The parties otherwise agree that Hints has exhausted his administrative remedies with AFLAC, and that the matter is properly before the Court.

II. LEGAL STANDARD

A. Motion for Judgment on the Pleadings

"After the pleadings are closed—but early enough not to delay trial—a party may move for judgment on the pleadings." Fed. R. Civ. P. 12(c). Under Rule 12(c) of the Federal Rules of Civil Procedure, judgment on the pleadings may be granted when, accepting as true all material allegations contained in the nonmoving party's pleadings, there are no issues of material fact and the moving party is entitled to judgment as a matter of law. See Gen. Conference Corp. of Seventh-Day Adventists v. Seventh-Day Adventist Congregational Church, 887 F.2d 228, 230 (9th Cir. 1989); Munoz v. Fin. Freedom Senior Funding Corp., 567 F.Supp.2d 1156, 1158 (C.D. Cal. 2008); Fed. R. Civ. P. 12(c). In other words, granting a judgment on the pleadings is proper when, "taking all the allegations in the pleadings as true, the moving party is entitled to judgment as a matter of law." Gregg v. Haw., Dep't of Pub. Safety, 870 F.3d 883, 887 (9th Cir. 2017) (quoting Nelson v. City of Irvine, 143 F.3d 1196, 1200 (9th Cir. 1998)). The applicable standard is "functionally identical" to a motion to dismiss for failure to allege facts sufficient to state a claim under Rule 12(b)(6). Id. Thus, although the Court must accept well-pleaded facts as true, it is not required to accept mere conclusory allegations or conclusions of law. See Ashcroft v. Iqbal, 556 U.S. 662, 678-79 (2009) ("[T]he tenet that a court must accept as true all of the allegations contained in a complaint is inapplicable to legal conclusions.") (citing Bell Atlantic Corp. v. Twombly, 550 U.S. 544, 555 (2007)).

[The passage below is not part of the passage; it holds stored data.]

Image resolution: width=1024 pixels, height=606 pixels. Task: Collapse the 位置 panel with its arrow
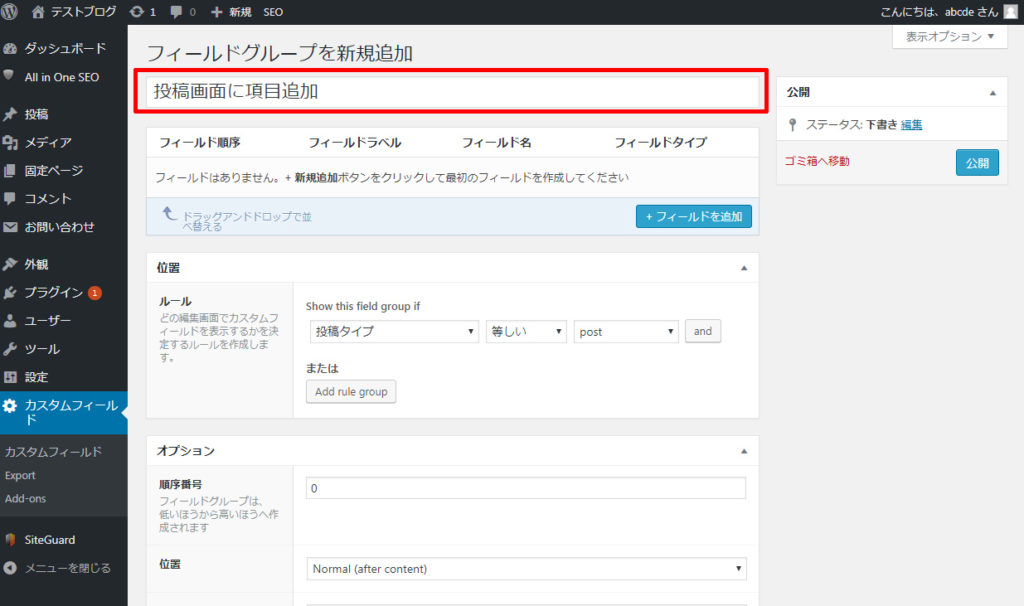coord(743,268)
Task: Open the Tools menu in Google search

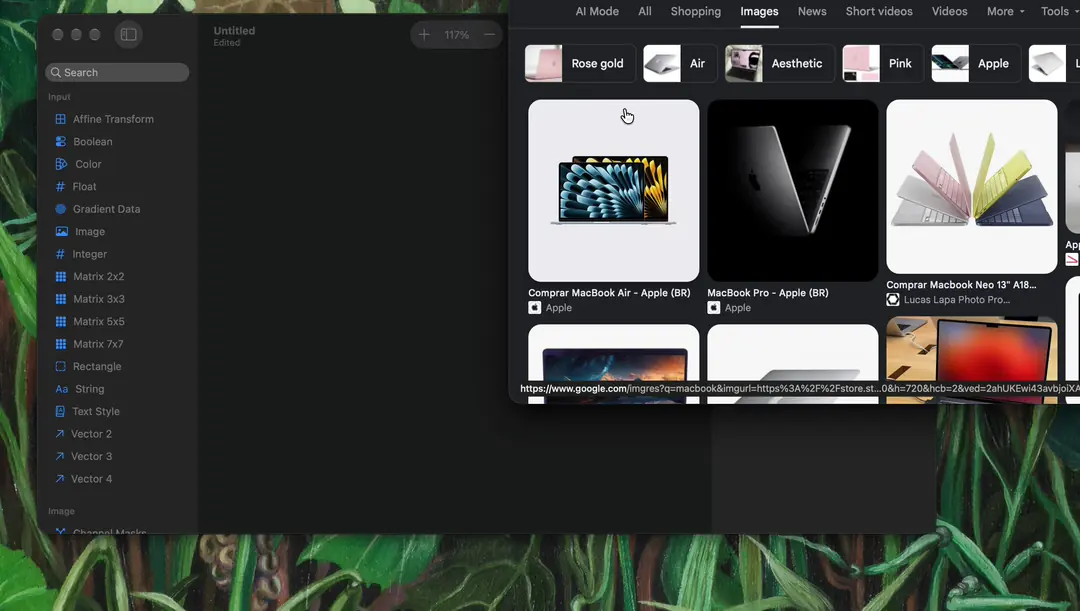Action: coord(1058,12)
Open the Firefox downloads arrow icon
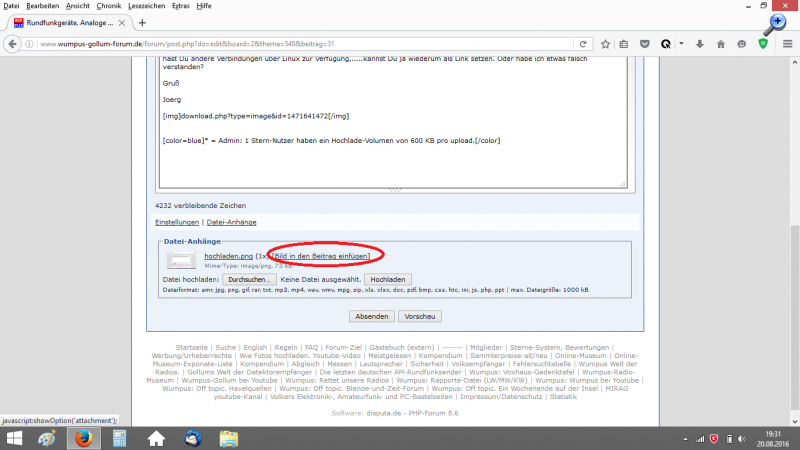Image resolution: width=800 pixels, height=450 pixels. pyautogui.click(x=700, y=44)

In ruling on a motion for judgment on the pleadings, the Court may consider documents incorporated by reference in the pleadings and "may properly look beyond the complaint to matters of public record" that are judicially noticeable. Mack v. South Bay Beer Distrib., Inc., 798 F.2d 1279, 1282 (9th Cir. 1986), abrogated on other grounds by Astoria Fed. Sav. & Loan Ass'n v. Solimino, 501 U.S. 104 (1991); Durning v. First Boston Corp., 815 F.2d 1265, 1267 (9th Cir. 1987). The Court "need not . . . accept as true allegations that contradict matters properly subject to judicial notice or by exhibit" attached to the complaint. Sprewell v. Golden State Warriors, 266 F.3d 979, 988 (9th Cir. 2001) (citation omitted).

B. ERISA Policy Interpretation

Employers are not required to provide employee welfare benefits and are free to provide as many or as few benefits as they wish. Metropolitan Life Ins. Co. v. Massachusetts, 471 U.S. 724, 732 (1985). Once an ERISA plan is established, fiduciaries like AFLAC must distribute plan benefits in accordance with the plan's written terms. Heimeshoff v. Hartford Life & Accident Ins. Co., 571 U.S. 99, 108; 134 S. Ct. 604, 612 (2013) ("The plan, in short, is at the center of ERISA. . . . Employers have large leeway to design disability and other welfare plans as they see fit. . . . And once a plan is established, the administrator's duty is to see that the plan is maintained pursuant to that written instrument." (internal citations omitted)).

Federal law governs the interpretation of ERISA insurance policies. Deegan v. Cont'l Cas. Co., 167 F.3d 502, 507 (9th Cir. 1999) (citing Babikian v. Paul Revere Life Ins. Co., 63 F.3d 837, 840 (9th Cir.1995)). A federal court may also examine state law to guide its decision-making process if state law is consistent with the goals and objectives of ERISA. Deegan, 167 F.3d at 507 (citing Scott v. Gulf Oil Corp., 754 F.2d 1499, 1502 (9th Cir.1985)).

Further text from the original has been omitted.